━━ THE DATA

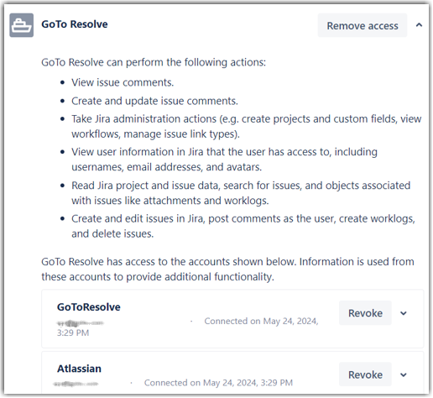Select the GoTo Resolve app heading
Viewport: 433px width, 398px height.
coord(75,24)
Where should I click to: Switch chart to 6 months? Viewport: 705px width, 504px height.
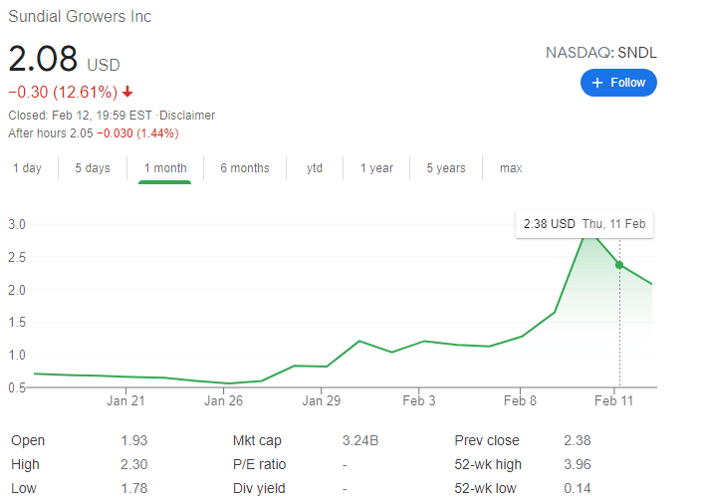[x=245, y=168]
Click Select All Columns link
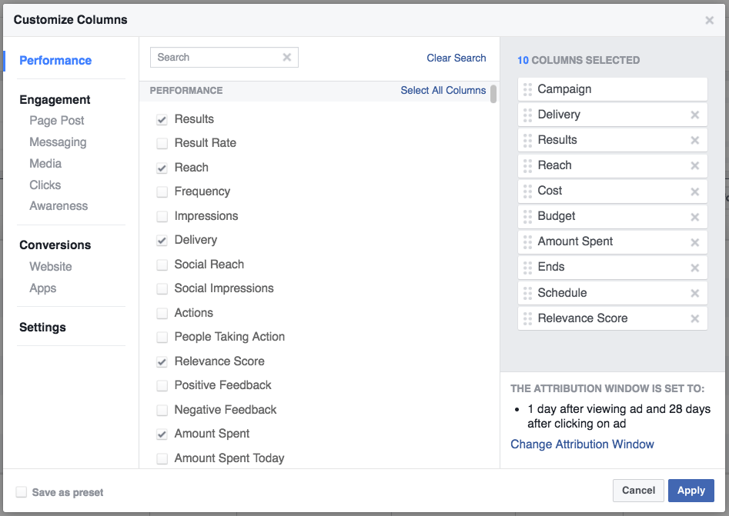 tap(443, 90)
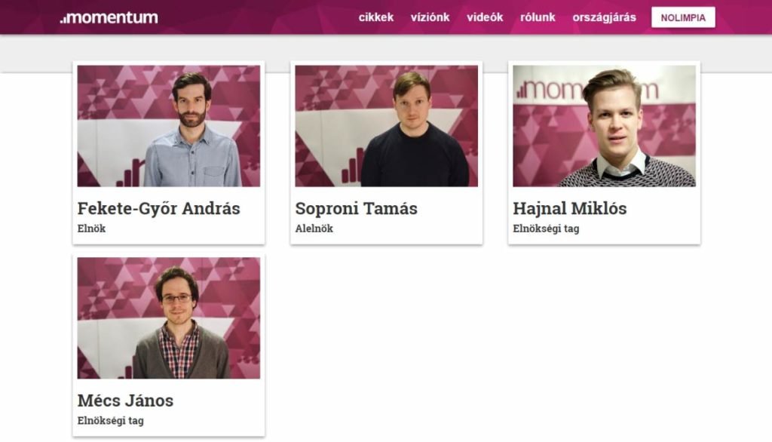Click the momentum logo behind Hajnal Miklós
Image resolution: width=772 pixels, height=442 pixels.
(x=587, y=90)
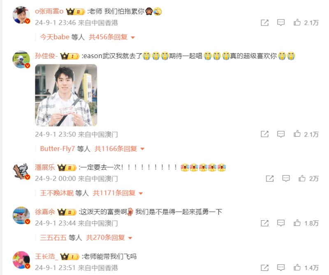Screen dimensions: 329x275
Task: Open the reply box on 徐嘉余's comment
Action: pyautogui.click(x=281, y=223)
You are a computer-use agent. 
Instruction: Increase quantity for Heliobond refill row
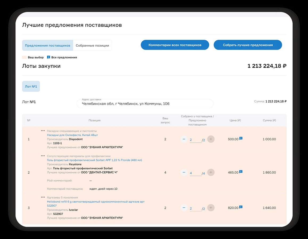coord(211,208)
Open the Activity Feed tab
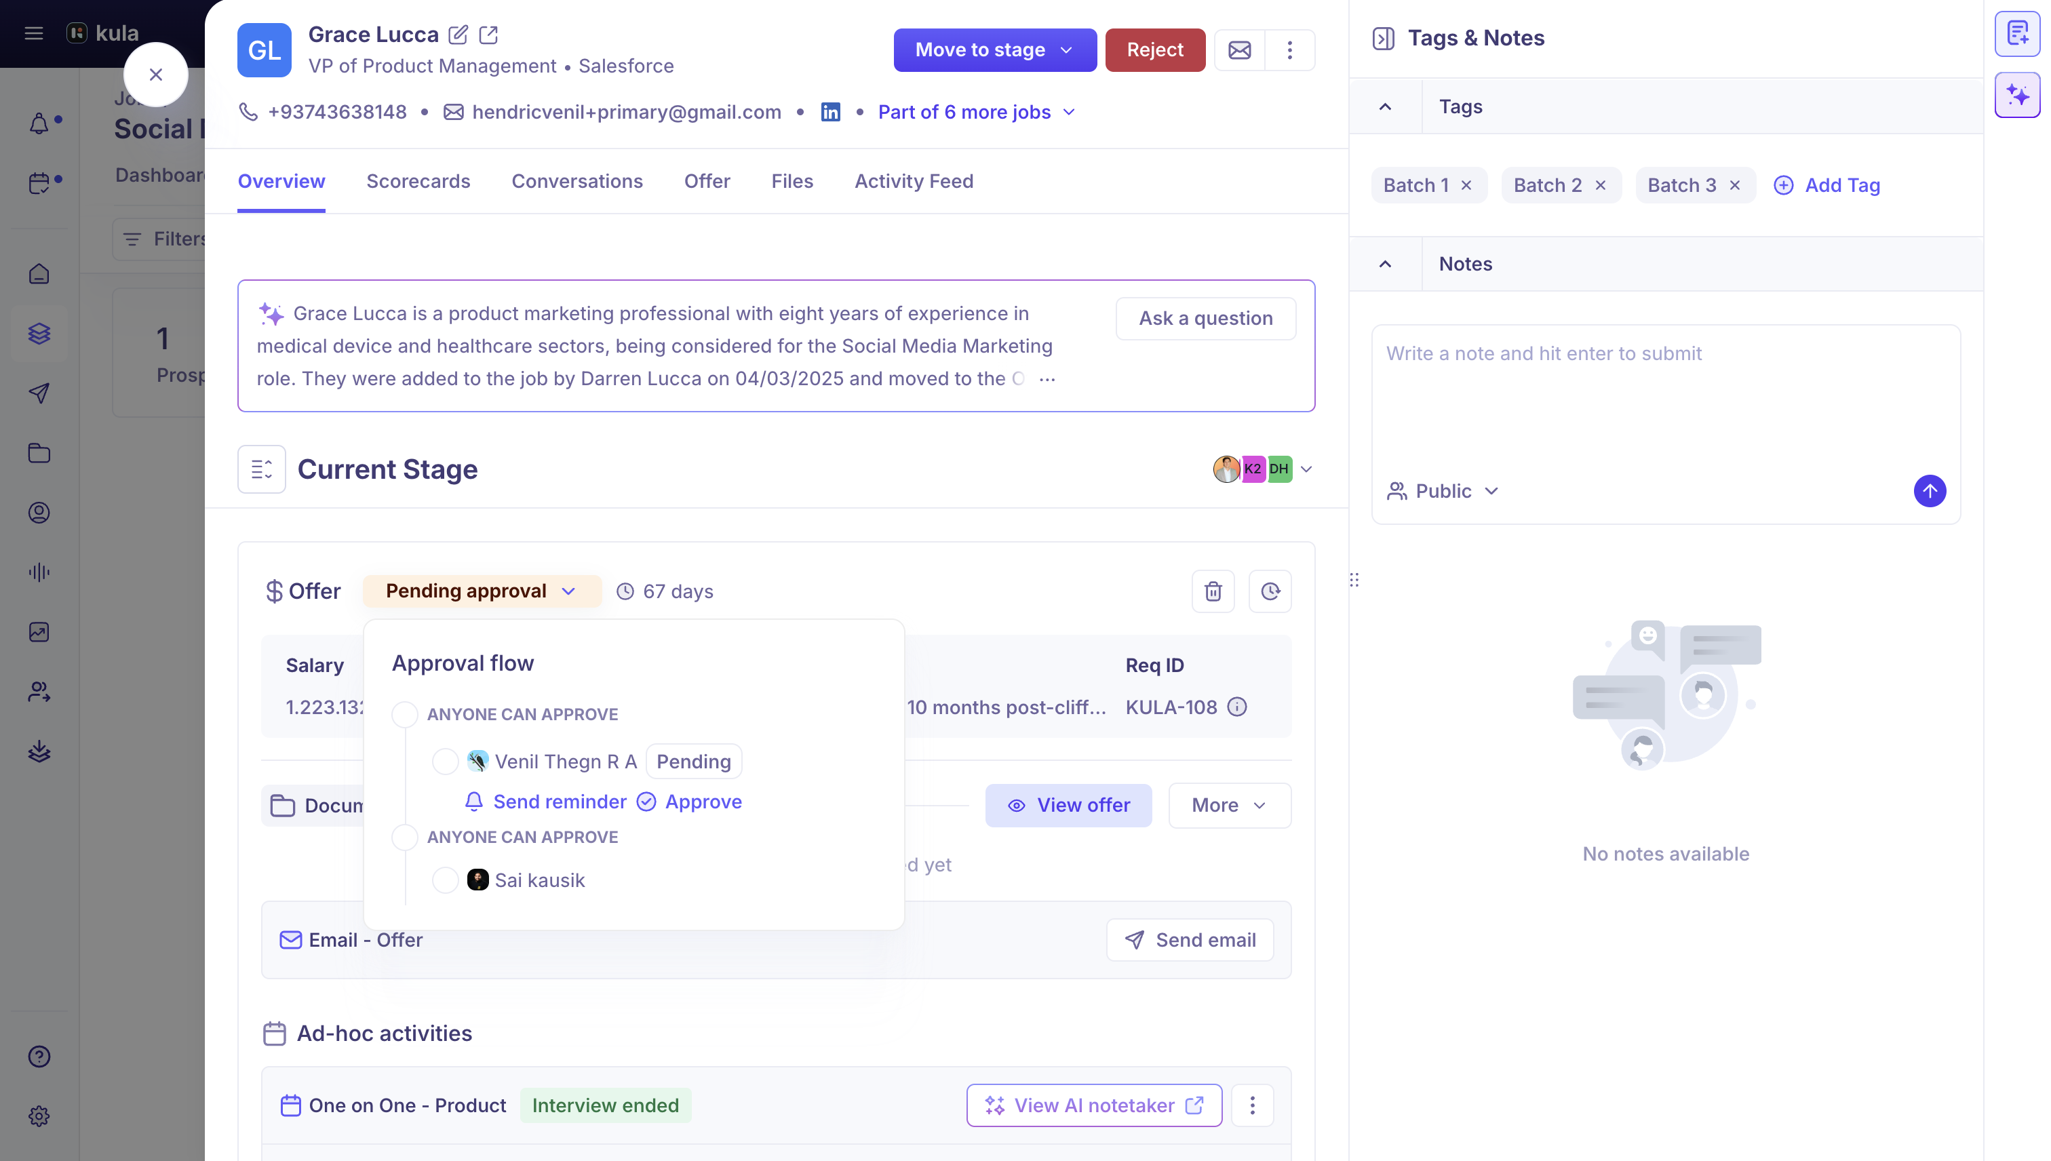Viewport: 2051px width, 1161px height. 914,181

━━━━
━━ THE DATA

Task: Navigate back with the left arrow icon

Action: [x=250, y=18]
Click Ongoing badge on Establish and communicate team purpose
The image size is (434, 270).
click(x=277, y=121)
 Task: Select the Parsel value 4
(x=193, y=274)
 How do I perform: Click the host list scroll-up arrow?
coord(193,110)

━━━━
━━ THE DATA

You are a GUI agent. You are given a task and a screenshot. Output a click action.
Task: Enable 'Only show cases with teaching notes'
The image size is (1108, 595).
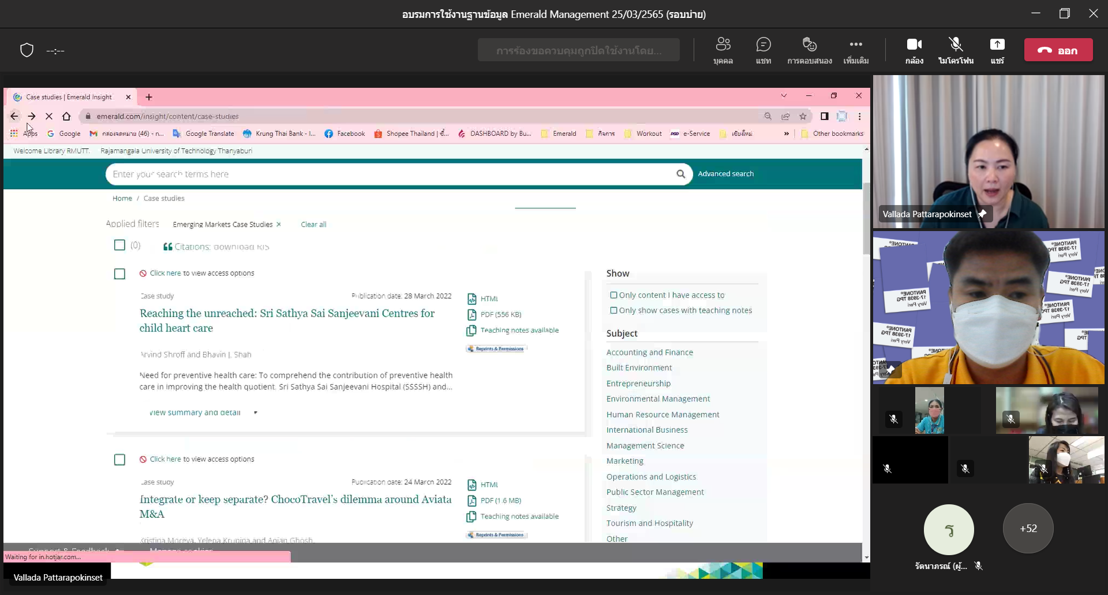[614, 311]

━━━━

• **PROBLEM TO WORK ON**:
Every line above with the word "agent" is to be copied out.

• **ANSWER BOX**:
You are a computer-use agent. 
You are a GUI agent. You are given a task and a screenshot. Output a click action.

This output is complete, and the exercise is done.